The substreams-sink-sql
contains a fast injection mechanism for cases where big data needs to be dump into the database. In those cases, it may be preferable to dump every files to CSV and then use COPYFROM
to transfer data super quick to Postgres.
The idea is to first dump the Substreams data to CSV
files using substreams-sink-sql generate-csv
command:
PostgreSQL:
substreams-sink-sql generate-csv "psql://dev-node:insecure-change-me-in-prod@localhost:5432/dev-node?sslmode=disable" --output-dir ./data/tables :14490000
RisingWave:
substreams-sink-sql generate-csv "risingwave://root:@localhost:4566/dev?schema=public" --output-dir ./data/tables :14490000
Note
RisingWave's streaming architecture makes it particularly well-suited for high-throughput injection scenarios. Its append-optimized design can handle large CSV imports efficiently while maintaining real-time query performance.
Note
We are using 14490000 as our stop block, pick you stop block close to chain's HEAD or smaller like us to perform an experiment, adjust to your needs.
This will generate block segmented CSV files for each table in your schema inside the folder ./data/tables
. Next step is to actually inject those CSV files into your database. You can use psql
and inject directly with it.
We offer substreams-sink-sql inject-csv
command as a convenience. It's a per table invocation but feel free to run each table concurrently, your are bound by your database as this point, so it's up to you to decide you much concurrency you want to use. Here a small Bash
command to loop through all tables and inject them all
PostgreSQL:
for i in `ls ./data/tables | grep -v state.yaml`; do \
substreams-sink-sql inject-csv "psql://dev-node:insecure-change-me-in-prod@localhost:5432/dev-node?sslmode=disable" ./data/tables "$i" :14490000; \
if [[ $? != 0 ]]; then break; fi; \
done
RisingWave:
for i in `ls ./data/tables | grep -v state.yaml`; do \
substreams-sink-sql inject-csv "risingwave://root:@localhost:4566/dev?schema=public" ./data/tables "$i" :14490000; \
if [[ $? != 0 ]]; then break; fi; \
done
Those files are then inserted in the database efficiently by doing a COPY FROM
and reading the data from a network pipe directly.
The command above will also pick up the cursors
table injection as it's a standard table to write.

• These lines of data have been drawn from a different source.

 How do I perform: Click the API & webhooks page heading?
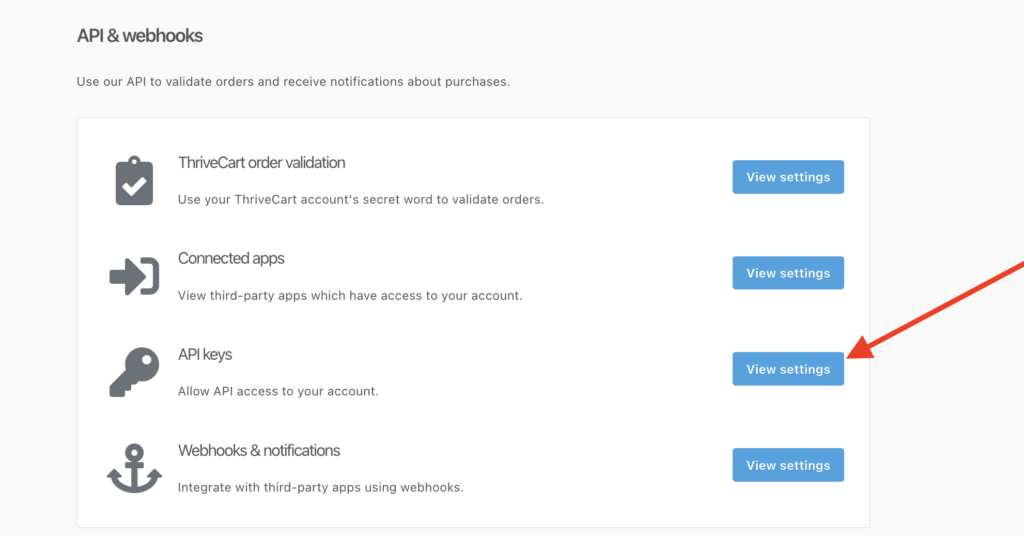click(140, 35)
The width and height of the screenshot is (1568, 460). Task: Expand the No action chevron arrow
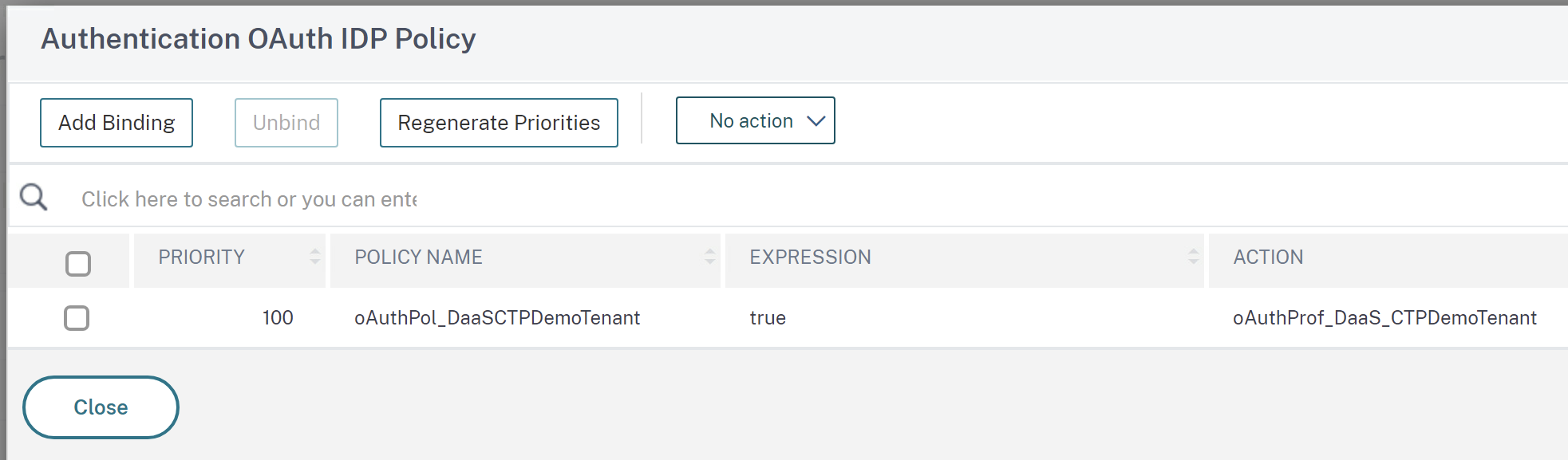pos(816,121)
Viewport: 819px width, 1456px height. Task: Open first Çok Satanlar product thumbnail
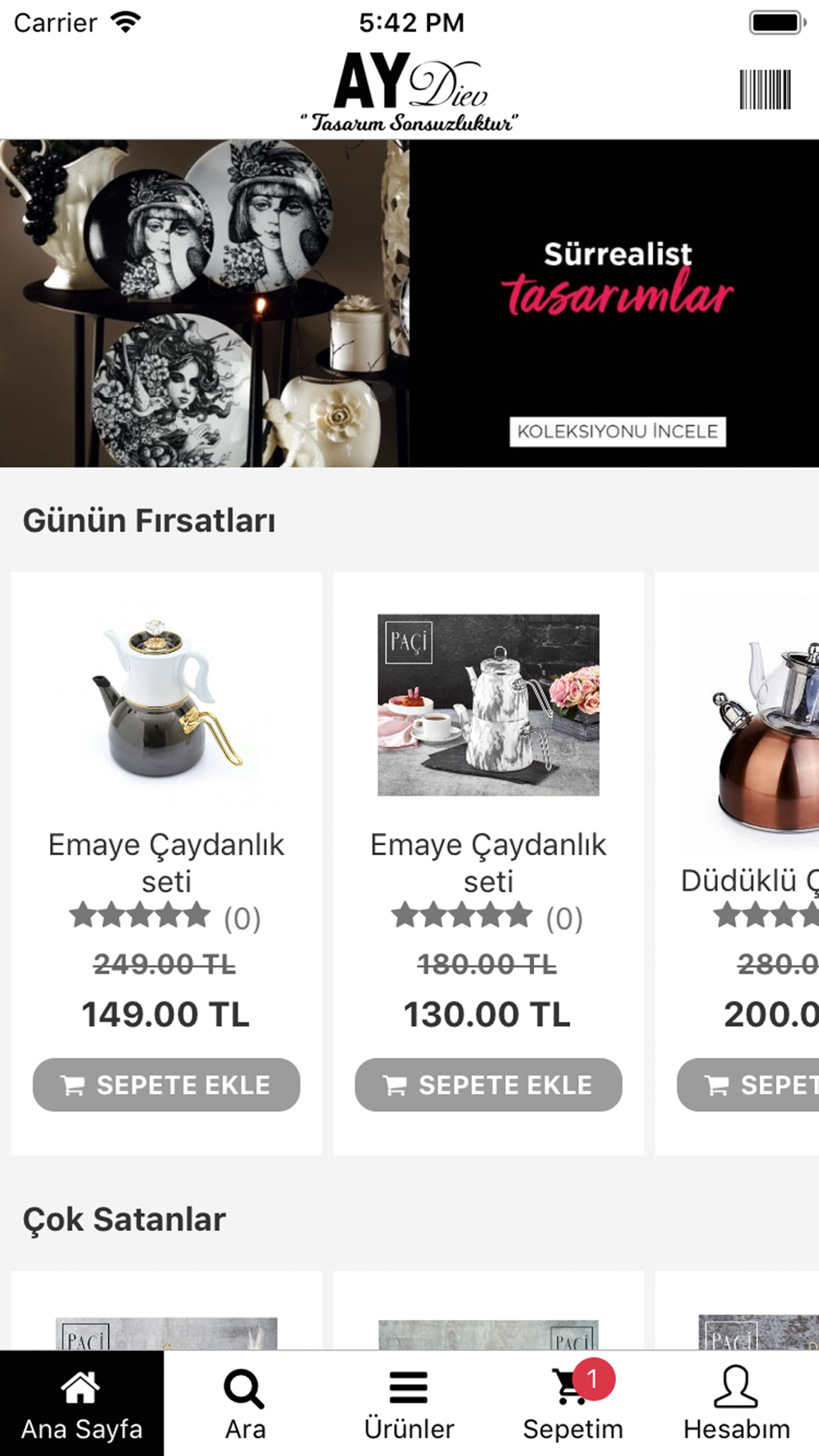(166, 1332)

The table is a bit special as it contains a single file which is contains the cursor
that will handoff between CSV injection and going back to "live" blocks. It's extremely important that you validate that this table has been properly populated. You can do this simply by doing:
substreams-sink-sql tools --dsn="psql://dev-node:insecure-change-me-in-prod@localhost:5432/dev-node?sslmode=disable" cursor read
Module eaf2fc2ea827d6aca3d5fee4ec9af202f3d1b725: Block #14490000 (61bd396f3776f26efc3f73c44e2b8be3b90cc5171facb1f9bdeef9cb5c4fd42a) [cqR8Jx...hxNg==]
This should emit a single line, the Module <hash>
should fit the for db_out
(check substreams info <spkg>
to see your module's hashes) and the block number should fit your last block you written.
Warning
Failure to properly populate will 'cursors' table will make the injection starts from scratch when you will do substreams-sink-sql run
to bridge with "live" blocks as no cursor will exist so we will start from scratch.
Once data has been injected and you validated the cursors
table, you can then simply start streaming normally using:
substreams-sink-sql run "psql://dev-node:insecure-change-me-in-prod@localhost:5432/dev-node?sslmode=disable" <spkg>
This will start back at the latest block written and will start to handoff streaming to a "live" blocks.
When generating the CSV files, optimally choosing the --buffer-max-size
configuration value can drastically increase your write throughput locally but even more if your target store is an Amazon S3, Google Cloud Storage or Azure bucket. The flag controls how many bytes of the files is to be held in memory. By having bigger amount of buffered bytes, data is transferred in big chunk to the storage layer leading to improve performance. In lots of cases, the full file can be held in memory leading to a single "upload" call being performed having even better performance.
When choosing this value you should consider 2 things:
- One buffer exist by table in your schema, so if there is 12 tables and you have a 128 MiB buffer, you could have up to 1.536 GiB (
128 MiB * 12
) of RAM allocated to those buffers. - Amount of RAM you want to allocate.
Let's take a container that is going to have 8 GiB of RAM. We suggest leaving 512 MiB for other part of the generate-csv
tasks, which mean we could dedicated 7.488 GiB to buffering. If your schema has 10 tables, you should use --buffer-max-size=785173709
(7.488 GiB / 10 = 748.8 MiB = 785173709
).